To do. Return exactly the final stretch of the records below, opening with the line that contains "This screenshot has height=626, width=1109." and closing with the last line.

"""

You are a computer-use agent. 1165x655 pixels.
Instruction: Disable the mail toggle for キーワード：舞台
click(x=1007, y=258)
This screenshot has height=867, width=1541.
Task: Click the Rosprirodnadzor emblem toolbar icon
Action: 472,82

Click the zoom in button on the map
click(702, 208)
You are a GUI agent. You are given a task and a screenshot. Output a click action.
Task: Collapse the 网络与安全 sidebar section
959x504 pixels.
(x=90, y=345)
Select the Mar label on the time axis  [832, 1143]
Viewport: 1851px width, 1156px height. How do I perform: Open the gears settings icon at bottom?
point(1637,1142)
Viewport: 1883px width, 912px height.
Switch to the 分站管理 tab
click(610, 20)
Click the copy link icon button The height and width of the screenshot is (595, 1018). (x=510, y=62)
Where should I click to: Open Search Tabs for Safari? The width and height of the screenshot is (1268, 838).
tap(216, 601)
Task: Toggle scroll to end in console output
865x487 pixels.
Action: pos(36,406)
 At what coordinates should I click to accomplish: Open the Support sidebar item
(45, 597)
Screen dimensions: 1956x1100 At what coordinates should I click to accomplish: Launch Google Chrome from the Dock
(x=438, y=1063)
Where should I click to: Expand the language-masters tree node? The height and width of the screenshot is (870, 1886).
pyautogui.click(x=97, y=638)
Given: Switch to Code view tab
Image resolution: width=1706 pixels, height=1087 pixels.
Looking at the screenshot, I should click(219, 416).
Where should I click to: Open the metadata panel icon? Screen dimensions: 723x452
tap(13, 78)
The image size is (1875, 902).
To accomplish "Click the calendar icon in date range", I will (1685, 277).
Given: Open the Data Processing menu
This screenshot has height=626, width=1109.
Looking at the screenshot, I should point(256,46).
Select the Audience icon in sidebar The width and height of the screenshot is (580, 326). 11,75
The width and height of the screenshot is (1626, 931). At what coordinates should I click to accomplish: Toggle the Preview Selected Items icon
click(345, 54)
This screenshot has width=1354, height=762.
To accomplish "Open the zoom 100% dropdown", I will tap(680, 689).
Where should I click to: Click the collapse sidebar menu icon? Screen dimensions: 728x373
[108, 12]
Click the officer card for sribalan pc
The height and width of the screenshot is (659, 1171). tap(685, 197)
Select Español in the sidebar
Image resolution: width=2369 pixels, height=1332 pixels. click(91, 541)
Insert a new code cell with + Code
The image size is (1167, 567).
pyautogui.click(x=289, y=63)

"""

Exercise response.
This screenshot has height=626, width=1109.
Looking at the screenshot, I should point(256,46).
Select the Audience icon in sidebar The width and height of the screenshot is (580, 326). 11,75
The width and height of the screenshot is (1626, 931). At what coordinates should I click to accomplish: Toggle the Preview Selected Items icon
click(345, 54)
This screenshot has width=1354, height=762.
To accomplish "Open the zoom 100% dropdown", I will tap(680, 689).
Where should I click to: Click the collapse sidebar menu icon? Screen dimensions: 728x373
[108, 12]
Click the officer card for sribalan pc
The height and width of the screenshot is (659, 1171). tap(685, 197)
Select Español in the sidebar
Image resolution: width=2369 pixels, height=1332 pixels. click(91, 541)
Insert a new code cell with + Code
The image size is (1167, 567).
pyautogui.click(x=289, y=63)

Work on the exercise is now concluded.